Thursday, May 24, 2012

Tonight

         Don't know why, I feel like wanna blog tonite. Now I am listening some soft song, try to enjoy my last  few hours before I sleep. Found some nice voices at youtube. One of my favourite song is "The One That Got Away", every time when I'm driving, if this song is played on radio, I will feel good. I will definitely turn the volume up. =D 

Can't stop listening this song.
This song combines two songs, which is "The One That Got Away" and "Use Somebody"
They are so talented. =)

         Feeling sentimental tonight. Repeat and repeat listening to the song. I suppose to sleep now, just feel like wanna write something, something about what I feel and think. I'm flashing back my memories, I have good and bad memories. Guess tonight is the night for me to review and have a deep thought. Nothing is absolute, everything can be quite subjective. Sometimes, I feel I have several characters. 

         Year after year, I slowly change, of course maybe in some aspect I had improved, and some might turn into worse. It's a very subjective question: good or bad. Different people holds different perspective, some buy it, some can not take it. However, no one is a total bad person. Everyone has flaws, people make mistake. Surely they have their advantage and beautiful part. 

        As time goes by, more and more challenges are awaiting me. This is life. Life is all about problem solving and decision making. The way we solve a problem determine how it end. No doubt, I'm weak in this. Sometimes, I will think what if...how if...but when I think like this, usually I had already made a different decision. However, life is like this, no turning back. Only two options available: to grief on the past or move forward and learn it as a lesson. 

        

'I won't give up' by Alex G Acoustic ft Tyler Ward.
Another nice song that I favour.

            Sometimes, one thing good about a relationship with people (either family, boyfriend or friend) is that you  can realize your own weakness. But I have to clarify that not necessary every advise is correct, we have to filter and judge by our own. The most frequent question is people tend to believe what they think is correct. It happen on me as well, I'm quite reluctant to accept criticism. Well, people only like to hear beautiful word. But after everything settle down, when I'm alone, at a silent night like this, I will think. 


         I also learned one thing. In this world, for sure there is someone like you and at the same time someone hate you. When a person like you, everything they see in you is good and beautiful thing. If they hate you, probably a single breath also will be emphasize as a mistake and an issue to critic on. It's useless to care or explain, because they had already close their door. Like how I wrote at my fb: '会明白的,他就会明白。不明白的,就算了。'

             
   I remember a story, a blank white paper has a ink mark on the paper. A ask B: "What do you see?" B: "A dot of ink on the paper." B:" Indeed the paper has a ink on it, but the clean area is far more bigger than the polluted area."  When thing happen, most of us will emphasize the problem and we forget to look at the bright side. 
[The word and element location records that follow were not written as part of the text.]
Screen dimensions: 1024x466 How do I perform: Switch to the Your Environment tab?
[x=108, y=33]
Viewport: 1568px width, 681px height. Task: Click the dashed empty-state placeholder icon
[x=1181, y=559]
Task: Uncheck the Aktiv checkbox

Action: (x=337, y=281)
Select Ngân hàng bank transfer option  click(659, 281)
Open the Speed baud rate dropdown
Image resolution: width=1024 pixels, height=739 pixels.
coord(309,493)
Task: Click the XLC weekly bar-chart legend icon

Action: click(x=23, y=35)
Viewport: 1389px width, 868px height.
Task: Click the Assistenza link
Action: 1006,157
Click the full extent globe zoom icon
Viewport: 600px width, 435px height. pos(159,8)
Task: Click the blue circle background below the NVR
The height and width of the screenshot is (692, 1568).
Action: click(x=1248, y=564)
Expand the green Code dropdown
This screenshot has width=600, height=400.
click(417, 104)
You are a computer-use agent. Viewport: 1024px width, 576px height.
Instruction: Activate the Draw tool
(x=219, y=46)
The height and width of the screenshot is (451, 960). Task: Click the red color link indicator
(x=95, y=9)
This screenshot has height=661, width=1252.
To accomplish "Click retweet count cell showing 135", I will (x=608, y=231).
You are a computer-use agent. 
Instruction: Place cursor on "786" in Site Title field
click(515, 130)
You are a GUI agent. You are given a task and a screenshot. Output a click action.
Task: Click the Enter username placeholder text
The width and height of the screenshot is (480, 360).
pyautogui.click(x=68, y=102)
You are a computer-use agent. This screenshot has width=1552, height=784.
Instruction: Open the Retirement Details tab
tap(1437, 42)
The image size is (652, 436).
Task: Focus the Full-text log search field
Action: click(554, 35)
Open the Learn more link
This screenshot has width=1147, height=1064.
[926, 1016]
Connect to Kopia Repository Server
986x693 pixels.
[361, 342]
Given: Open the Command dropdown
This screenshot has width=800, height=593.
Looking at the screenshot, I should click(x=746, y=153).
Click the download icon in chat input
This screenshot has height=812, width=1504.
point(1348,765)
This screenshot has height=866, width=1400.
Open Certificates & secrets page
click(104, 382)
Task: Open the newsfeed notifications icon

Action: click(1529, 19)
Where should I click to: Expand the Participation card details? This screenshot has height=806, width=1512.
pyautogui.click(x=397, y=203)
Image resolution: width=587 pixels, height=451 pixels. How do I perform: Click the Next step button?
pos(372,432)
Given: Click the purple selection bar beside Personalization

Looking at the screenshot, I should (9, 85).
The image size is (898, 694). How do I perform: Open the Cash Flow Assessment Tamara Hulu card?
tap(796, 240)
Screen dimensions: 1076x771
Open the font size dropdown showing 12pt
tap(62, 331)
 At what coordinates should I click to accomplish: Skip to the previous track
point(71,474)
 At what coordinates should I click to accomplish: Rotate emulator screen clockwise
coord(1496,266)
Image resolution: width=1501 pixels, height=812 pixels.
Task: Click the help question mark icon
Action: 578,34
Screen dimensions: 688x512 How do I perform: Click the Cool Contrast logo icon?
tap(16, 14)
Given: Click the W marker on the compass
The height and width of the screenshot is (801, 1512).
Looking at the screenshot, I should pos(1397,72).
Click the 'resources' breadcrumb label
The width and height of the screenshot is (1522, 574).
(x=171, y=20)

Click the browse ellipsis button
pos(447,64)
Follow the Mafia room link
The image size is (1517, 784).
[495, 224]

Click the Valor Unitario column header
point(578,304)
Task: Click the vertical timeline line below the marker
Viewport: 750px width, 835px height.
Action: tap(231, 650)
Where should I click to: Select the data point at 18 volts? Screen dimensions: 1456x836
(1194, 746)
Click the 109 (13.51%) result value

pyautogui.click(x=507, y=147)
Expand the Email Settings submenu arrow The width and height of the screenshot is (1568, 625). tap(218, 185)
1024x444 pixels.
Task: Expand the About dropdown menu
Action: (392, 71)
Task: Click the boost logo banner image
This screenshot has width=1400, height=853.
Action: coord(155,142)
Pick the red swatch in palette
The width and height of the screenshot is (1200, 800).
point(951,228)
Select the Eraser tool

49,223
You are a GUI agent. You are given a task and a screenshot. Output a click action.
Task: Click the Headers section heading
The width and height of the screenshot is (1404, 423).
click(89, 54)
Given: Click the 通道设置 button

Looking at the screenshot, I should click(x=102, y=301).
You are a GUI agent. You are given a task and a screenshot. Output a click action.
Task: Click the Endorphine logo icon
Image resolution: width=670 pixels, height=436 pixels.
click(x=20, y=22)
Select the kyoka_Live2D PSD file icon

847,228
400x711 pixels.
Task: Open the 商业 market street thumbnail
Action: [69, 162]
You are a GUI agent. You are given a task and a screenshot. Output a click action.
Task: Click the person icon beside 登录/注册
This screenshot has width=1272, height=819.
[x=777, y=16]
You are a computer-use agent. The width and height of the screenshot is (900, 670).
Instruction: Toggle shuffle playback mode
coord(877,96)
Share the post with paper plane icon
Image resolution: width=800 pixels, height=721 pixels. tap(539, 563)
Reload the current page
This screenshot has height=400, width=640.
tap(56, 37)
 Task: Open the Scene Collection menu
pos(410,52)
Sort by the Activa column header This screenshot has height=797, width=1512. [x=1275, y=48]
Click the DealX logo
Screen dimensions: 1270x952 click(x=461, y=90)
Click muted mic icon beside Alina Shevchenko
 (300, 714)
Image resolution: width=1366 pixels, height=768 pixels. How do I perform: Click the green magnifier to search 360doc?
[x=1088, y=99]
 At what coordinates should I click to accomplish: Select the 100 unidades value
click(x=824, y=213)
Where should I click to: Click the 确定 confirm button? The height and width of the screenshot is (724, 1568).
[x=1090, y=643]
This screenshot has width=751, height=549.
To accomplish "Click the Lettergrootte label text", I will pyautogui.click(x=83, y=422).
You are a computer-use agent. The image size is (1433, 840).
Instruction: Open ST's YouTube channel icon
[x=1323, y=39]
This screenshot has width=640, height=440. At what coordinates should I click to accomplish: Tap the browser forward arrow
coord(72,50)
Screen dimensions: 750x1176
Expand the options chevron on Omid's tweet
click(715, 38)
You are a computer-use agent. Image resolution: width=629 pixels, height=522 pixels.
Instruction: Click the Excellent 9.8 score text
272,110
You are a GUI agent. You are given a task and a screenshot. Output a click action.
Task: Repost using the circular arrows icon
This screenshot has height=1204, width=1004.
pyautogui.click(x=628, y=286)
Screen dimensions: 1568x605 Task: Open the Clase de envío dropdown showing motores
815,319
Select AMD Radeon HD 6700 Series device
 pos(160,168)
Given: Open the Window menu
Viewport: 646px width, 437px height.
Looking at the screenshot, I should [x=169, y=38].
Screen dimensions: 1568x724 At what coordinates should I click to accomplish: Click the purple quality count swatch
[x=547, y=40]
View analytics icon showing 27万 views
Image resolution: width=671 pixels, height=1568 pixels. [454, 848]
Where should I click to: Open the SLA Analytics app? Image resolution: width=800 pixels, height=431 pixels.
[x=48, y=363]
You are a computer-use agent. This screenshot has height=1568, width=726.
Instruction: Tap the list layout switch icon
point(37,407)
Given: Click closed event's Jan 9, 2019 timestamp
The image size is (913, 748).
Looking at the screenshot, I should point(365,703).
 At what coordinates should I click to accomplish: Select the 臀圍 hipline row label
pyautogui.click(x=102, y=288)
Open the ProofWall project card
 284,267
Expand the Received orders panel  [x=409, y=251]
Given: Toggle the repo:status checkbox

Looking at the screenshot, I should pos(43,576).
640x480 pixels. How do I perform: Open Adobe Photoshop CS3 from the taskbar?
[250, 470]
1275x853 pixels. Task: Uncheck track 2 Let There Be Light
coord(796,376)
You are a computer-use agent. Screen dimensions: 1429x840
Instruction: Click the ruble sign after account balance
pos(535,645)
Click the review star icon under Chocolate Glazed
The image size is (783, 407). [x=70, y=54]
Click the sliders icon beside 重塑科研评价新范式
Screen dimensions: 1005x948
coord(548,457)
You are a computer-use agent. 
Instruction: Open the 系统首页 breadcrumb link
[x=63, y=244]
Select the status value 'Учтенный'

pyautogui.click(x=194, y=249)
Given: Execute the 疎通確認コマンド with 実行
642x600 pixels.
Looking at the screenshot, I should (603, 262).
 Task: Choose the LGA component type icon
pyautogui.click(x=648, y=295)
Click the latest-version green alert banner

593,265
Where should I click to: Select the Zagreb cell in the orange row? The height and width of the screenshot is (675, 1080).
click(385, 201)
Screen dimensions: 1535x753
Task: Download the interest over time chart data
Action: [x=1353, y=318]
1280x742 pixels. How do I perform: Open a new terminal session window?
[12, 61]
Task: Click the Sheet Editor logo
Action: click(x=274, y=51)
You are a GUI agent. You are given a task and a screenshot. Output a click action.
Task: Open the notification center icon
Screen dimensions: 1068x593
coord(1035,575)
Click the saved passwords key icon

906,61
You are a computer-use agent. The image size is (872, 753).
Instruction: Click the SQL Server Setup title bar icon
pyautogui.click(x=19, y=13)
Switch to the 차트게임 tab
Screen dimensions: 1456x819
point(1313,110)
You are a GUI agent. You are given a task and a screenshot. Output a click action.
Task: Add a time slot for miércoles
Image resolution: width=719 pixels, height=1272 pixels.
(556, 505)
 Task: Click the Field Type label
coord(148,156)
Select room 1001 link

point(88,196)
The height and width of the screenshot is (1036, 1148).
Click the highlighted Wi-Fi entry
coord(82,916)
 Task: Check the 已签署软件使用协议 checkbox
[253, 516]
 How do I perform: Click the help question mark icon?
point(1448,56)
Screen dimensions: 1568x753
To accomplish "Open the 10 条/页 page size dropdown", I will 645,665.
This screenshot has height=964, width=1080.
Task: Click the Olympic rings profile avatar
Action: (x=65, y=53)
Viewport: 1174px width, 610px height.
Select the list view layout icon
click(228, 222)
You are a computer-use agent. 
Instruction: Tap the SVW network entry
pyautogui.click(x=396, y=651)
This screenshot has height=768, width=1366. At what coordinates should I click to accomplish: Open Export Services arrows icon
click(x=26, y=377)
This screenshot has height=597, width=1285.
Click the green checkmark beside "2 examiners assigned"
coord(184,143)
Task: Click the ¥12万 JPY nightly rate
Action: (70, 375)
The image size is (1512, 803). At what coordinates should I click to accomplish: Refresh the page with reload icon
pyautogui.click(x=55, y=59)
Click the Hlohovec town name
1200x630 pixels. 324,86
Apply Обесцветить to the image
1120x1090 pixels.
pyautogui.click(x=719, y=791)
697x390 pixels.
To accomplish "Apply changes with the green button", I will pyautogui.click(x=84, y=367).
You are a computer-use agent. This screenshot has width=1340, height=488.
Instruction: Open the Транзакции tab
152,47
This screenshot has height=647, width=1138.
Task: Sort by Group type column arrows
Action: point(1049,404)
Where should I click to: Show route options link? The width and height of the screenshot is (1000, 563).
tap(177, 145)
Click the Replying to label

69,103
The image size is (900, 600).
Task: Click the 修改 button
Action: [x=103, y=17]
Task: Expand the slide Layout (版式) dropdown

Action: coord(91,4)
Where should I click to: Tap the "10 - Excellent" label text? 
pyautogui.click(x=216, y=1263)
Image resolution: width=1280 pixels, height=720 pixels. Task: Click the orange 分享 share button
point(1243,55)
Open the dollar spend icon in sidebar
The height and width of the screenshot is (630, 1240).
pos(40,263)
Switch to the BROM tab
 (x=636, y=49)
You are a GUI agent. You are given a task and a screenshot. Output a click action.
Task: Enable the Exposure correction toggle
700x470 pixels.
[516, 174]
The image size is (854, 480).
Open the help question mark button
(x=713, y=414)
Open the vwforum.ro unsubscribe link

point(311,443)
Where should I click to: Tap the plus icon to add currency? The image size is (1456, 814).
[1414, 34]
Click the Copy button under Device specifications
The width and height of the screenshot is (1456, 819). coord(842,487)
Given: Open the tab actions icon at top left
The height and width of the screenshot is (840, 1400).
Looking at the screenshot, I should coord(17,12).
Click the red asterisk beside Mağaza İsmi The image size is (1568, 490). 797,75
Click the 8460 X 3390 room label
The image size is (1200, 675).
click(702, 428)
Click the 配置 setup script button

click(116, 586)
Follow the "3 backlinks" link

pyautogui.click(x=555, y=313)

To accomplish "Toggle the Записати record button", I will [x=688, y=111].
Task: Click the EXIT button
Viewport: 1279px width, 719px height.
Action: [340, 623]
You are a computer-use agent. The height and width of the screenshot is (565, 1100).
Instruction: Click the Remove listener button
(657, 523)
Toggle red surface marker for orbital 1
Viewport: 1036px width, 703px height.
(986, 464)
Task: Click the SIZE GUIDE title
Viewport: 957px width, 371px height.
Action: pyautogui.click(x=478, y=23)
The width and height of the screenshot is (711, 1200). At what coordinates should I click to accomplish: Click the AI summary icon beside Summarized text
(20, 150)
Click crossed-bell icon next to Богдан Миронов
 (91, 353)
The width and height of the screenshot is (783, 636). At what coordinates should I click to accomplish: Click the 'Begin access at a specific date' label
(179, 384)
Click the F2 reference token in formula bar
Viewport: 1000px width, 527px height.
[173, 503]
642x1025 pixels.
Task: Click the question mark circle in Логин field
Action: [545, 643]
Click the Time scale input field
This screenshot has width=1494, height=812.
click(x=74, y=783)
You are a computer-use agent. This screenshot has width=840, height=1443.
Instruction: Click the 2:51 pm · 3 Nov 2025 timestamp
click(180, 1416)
Everything will fade away, nothing is forever. One day everything will become just a memory. 
Who is right and who is wrong, doesn't really matter.
Important is what you want and what you think you should appreciate.
If you think that thing is not deserve you to give a damn,
then no one else in this world can make you do.


= The end =


P/S: Every day is a new start. There is nothing as "too late" in life.